Attention Mechanism

Architecture

The mathematical core of every transformer model — it lets the model weigh which tokens in the context are most relevant when generating each new token.

Attention is the mechanism that gives transformers their power. For each token being generated, it computes a weighted sum over all previous tokens, telling the model which parts of the input to "pay attention to".

How It Works (Simplified)

Each token is projected into three vectors: Query (Q), Key (K), and Value (V). The attention score between two tokens is the dot product of their Q and K vectors, scaled by √d and passed through softmax. The output is a weighted sum of V vectors. This is done in parallel across multiple "heads" — hence Multi-Head Attention.

Variants Used in Modern LLMs

Multi-Head Attention (MHA)

Classic. Each of N heads has its own Q, K, V projections. Used in original GPT, BERT. Memory-heavy for long contexts since each head needs its own KV cache.

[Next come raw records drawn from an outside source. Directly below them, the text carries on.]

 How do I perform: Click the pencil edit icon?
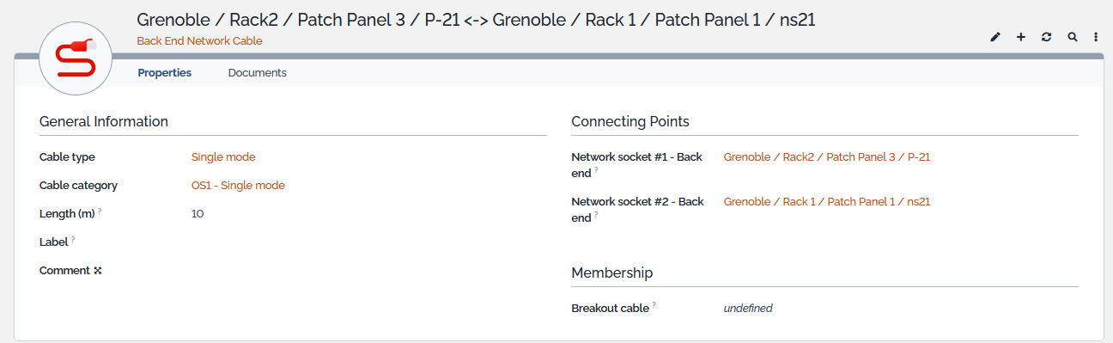click(995, 37)
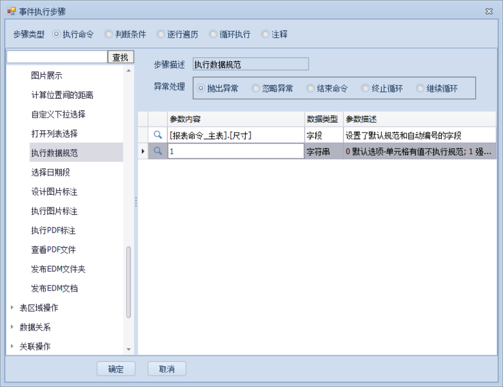Select 图片展示 in the command list
The image size is (503, 387).
[46, 76]
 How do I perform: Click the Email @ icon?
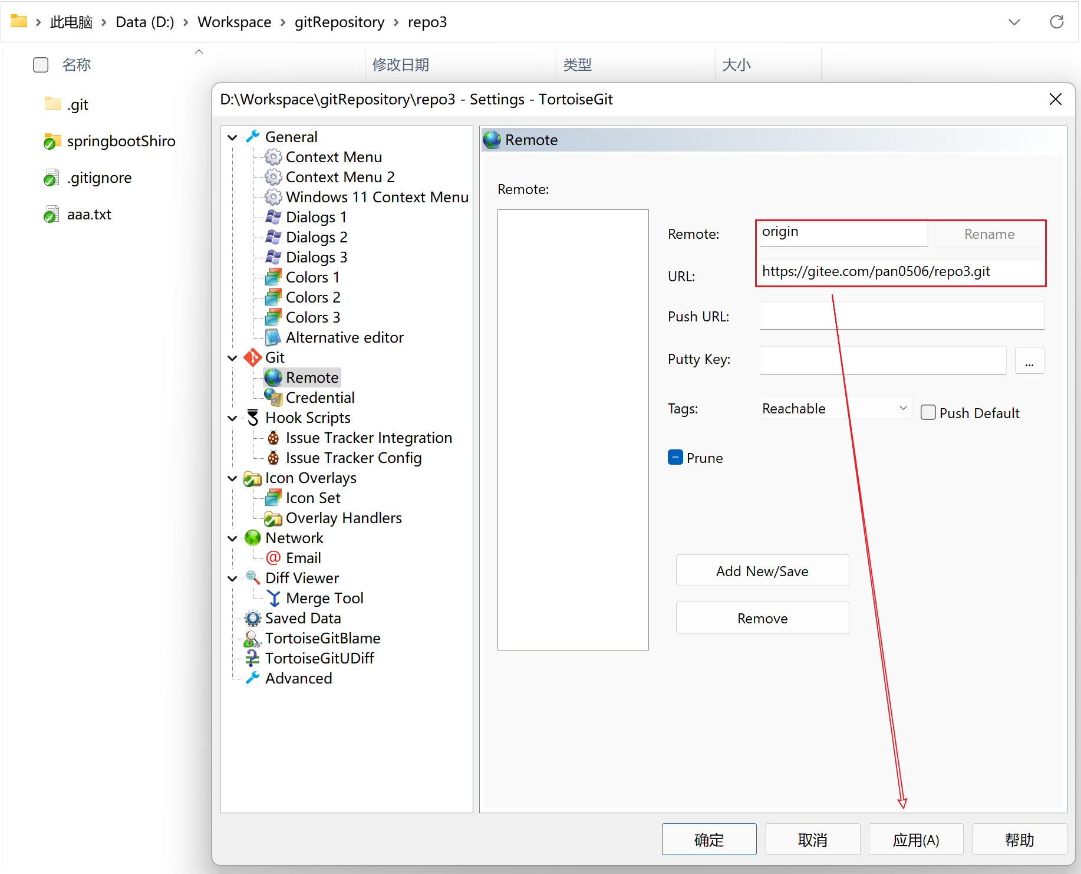[273, 558]
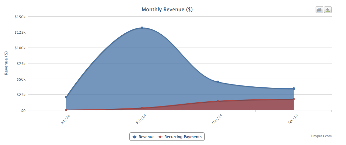Click Recurring Payments marker at Jan/14
This screenshot has height=145, width=346.
pos(66,110)
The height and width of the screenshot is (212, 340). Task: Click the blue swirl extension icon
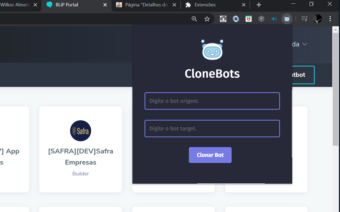(x=236, y=19)

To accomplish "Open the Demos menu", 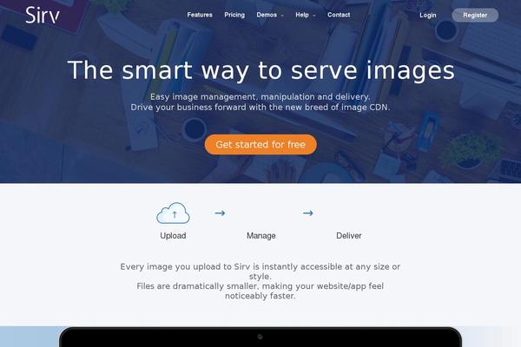I will tap(267, 15).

Multi-Query Attention (MQA)

All heads share a single K and V projection. Massively reduces KV cache size. Used in Falcon, PaLM. Slight quality drop vs MHA.

Grouped-Query Attention (GQA)

Groups of heads share K and V. Best balance of quality and memory efficiency. Used in Llama 3, Mistral, Gemma — the current standard.

Sliding Window Attention

Each token attends only to a local window of tokens. Enables very long contexts cheaply. Used in Mistral with mixed global layers for long-range reasoning.

Why It Matters for On-Premise

The KV cache (which stores K and V tensors for all tokens in the context) grows linearly with context length and consumes significant VRAM. Choosing a model with GQA (like Llama 3) over MHA can reduce KV cache memory by 8–16x, allowing you to serve longer contexts on the same hardware.